(Pixel coordinate grounding data)

--- --- ---

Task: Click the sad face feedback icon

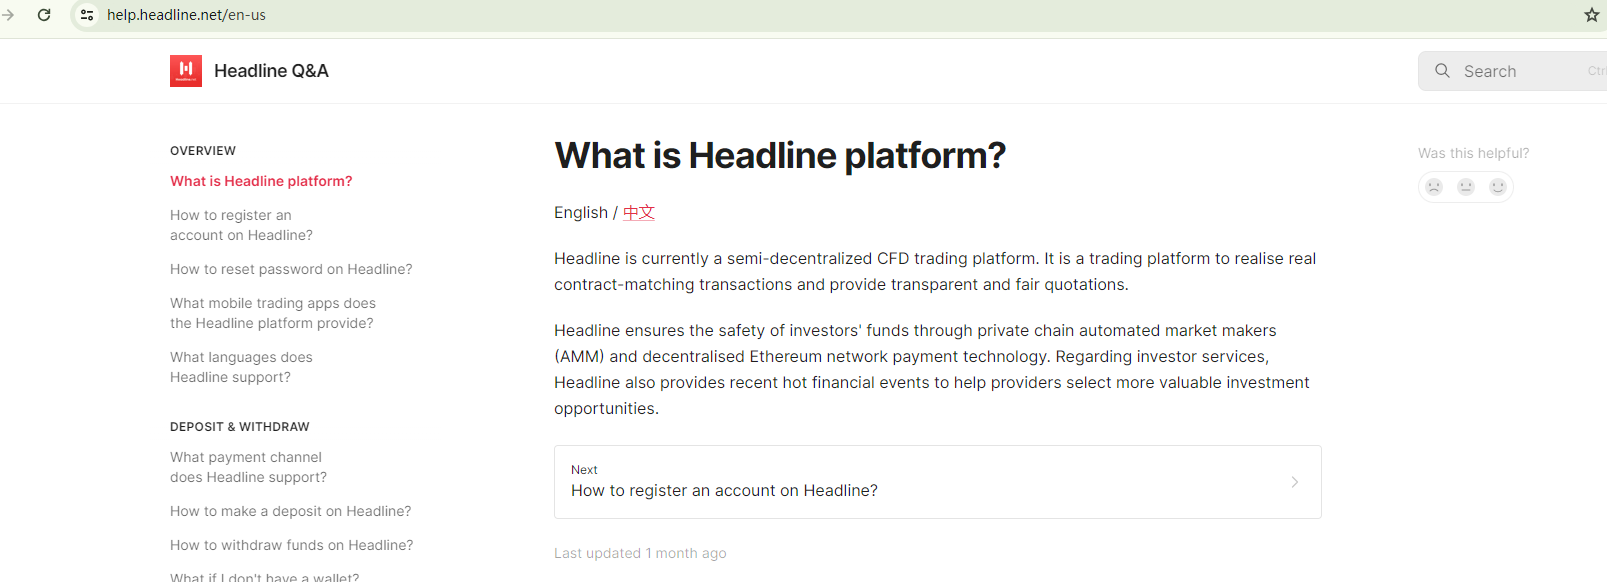Action: coord(1434,187)
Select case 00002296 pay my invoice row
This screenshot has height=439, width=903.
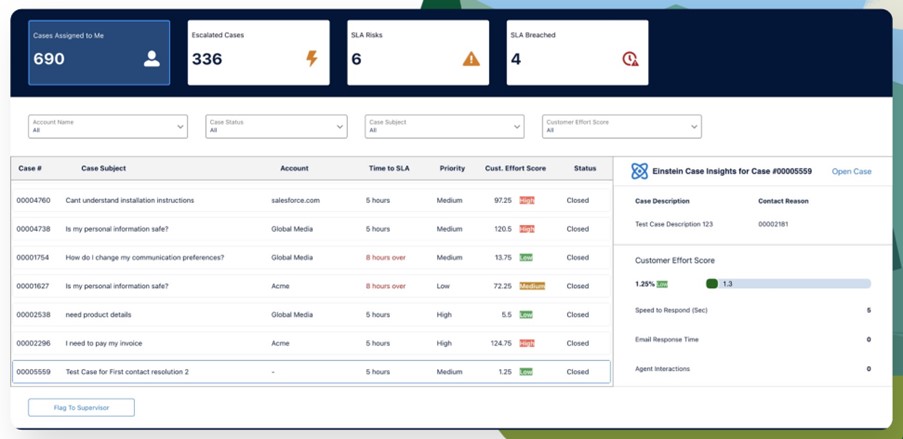click(310, 343)
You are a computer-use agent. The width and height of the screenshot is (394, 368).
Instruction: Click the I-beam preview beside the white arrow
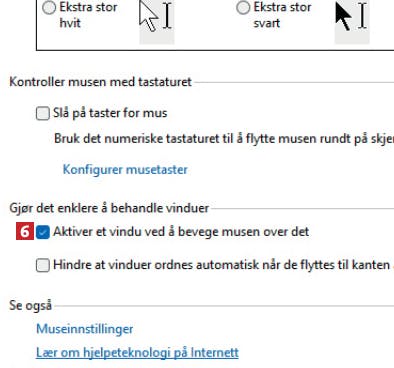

--- --- ---

▶ _Work task_: What's needed is an exact retyping of the records, pictures excluded.

▶ _Answer for this exercise_:
Task: Click the sad face feedback icon

Action: coord(1434,187)
Select case 00002296 pay my invoice row
This screenshot has height=439, width=903.
click(310, 343)
You are a computer-use agent. The width and height of the screenshot is (394, 368).
Instruction: Click the I-beam preview beside the white arrow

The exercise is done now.